North Korea gave hope late last year that the six-party talks - which have been stalled since it unilaterally withdrew from the forum in April 2009 in protest tightening of UN sanctions following an intercontinental ballistic missile test - could resume this year. However, the latest announcement from Pyongyang appears to scupper this.
The North initially reacted with anger to the new sanctions: their moth-balled Yongbyon nuclear reactor was restarted, South Korean workers were expelled from the Kaesong industrial complex and the nascent cross-border train service was suspended. Pyonyang has, until now, adopted a more conciliatory tone, presumably as the harsher sanctions have begun to take effect.
North Korea Links End of Sanctions to a Return to the Negotiating Table
North Korea is refusing to return to the negotiating table at the stalled six-party talks, claiming that the continuation of sanctions places them in an unfair position vis-à-vis the other five members of the round table group. The six-party talks, which began in 2003 as a mechanism to ensure that North Korea abandons its nuclear arsenal and thus ensure the denuclearisation of the Korean peninsula, are hosted by China and include South Korea, Japan, Russia and the United States.
When Stephen Bosworth, the US special envoy for North Korea returned from Pyongyang in December it was with the belief that the North had agreed in principle to a 'no-strings attached' return to the talks. President Obama, whose letter Mr. Bosworth delivered to Kim Jong-il, made it abundantly clear that the North will not be rewarded for simply agreeing to start talking. Taking this last point into account it is difficult to see what Pyongyang hopes to gain from this latest act of defiance.
Are There Signs of a Warming of Inter-Korean Relations?
Relations between North Korea and its southern neighbour have soured dramatically since President Lee Myung-bak took office in 2008 and called a halt to his predecessor's 'Sunshine Policy' which provided unconditional aid to the North, effectively rewarding it for continued bad behaviour. North Korea's long-range missile and nuclear tests in early 2009 further exacerbated the situation and direct criticism from Seoul led Pyongyang to unilaterally suspend all dialogue.

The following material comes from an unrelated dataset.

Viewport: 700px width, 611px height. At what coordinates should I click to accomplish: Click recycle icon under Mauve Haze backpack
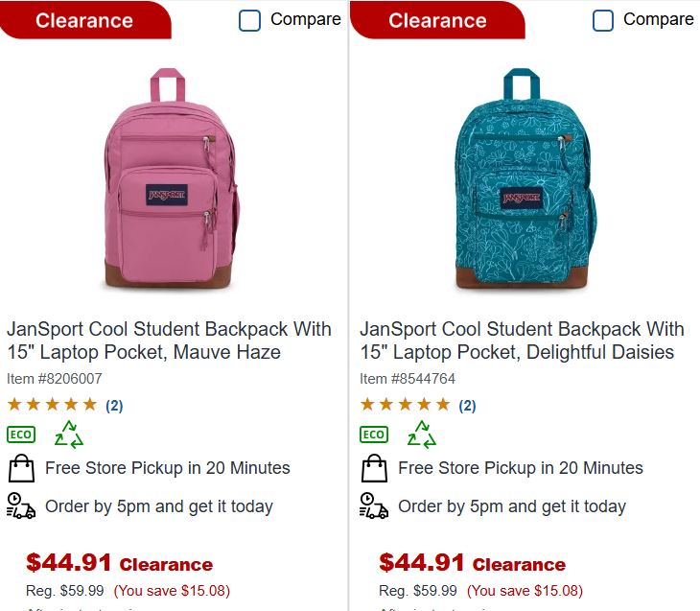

There have been signs in recent weeks that the North is beginning to adopt a more open stance, work has restarted at the Kaesong industrial complex and talks have begun with a view to expanding the project in the future. Additionally, the North has agreed to let South Korea resume tourist trips, which have been suspended since a South Korean tourist was shot after straying into a prohibited area in Kamchung in July 2008.
North Korea Accepts South Korea's Offer of Food Aid
Perhaps most importantly, North Korea has also agreed to accept a small amount of food aid from its neighbour for the first time since President Lee took office. The amount of ten thousand tons is largely a symbolic gesture and will do little to ease the suffering which North Korean citizens are currently experiencing following yet another poor harvest, but along with other actions it does suggest that Pyongyang is keen to improve relations with Seoul and finally engage with the Lee government.
Total grain production was estimated at around 4.3 million tonnes for 2009, which is almost one million tons short of the amount North Korea needs to feed its entire population subsistence rations. The increased sanctions are hitting the country hard because this habitual shortfall has been made up in recent years by food aid donations from South Korea, Japan and the United States, but these and other donors have been reluctant come forward in the current climate, for fear of being seen to be rewarding North Korea's continuing bad behaviour.
Only time will tell whether North Korea will return to the six-party talks this year, and, if it does, whether it will have been from a change in posture when it sees that these latest demands have not been met, or whether it will have bowed to pressure from its sole ally China to press ahead with the diplomatic route.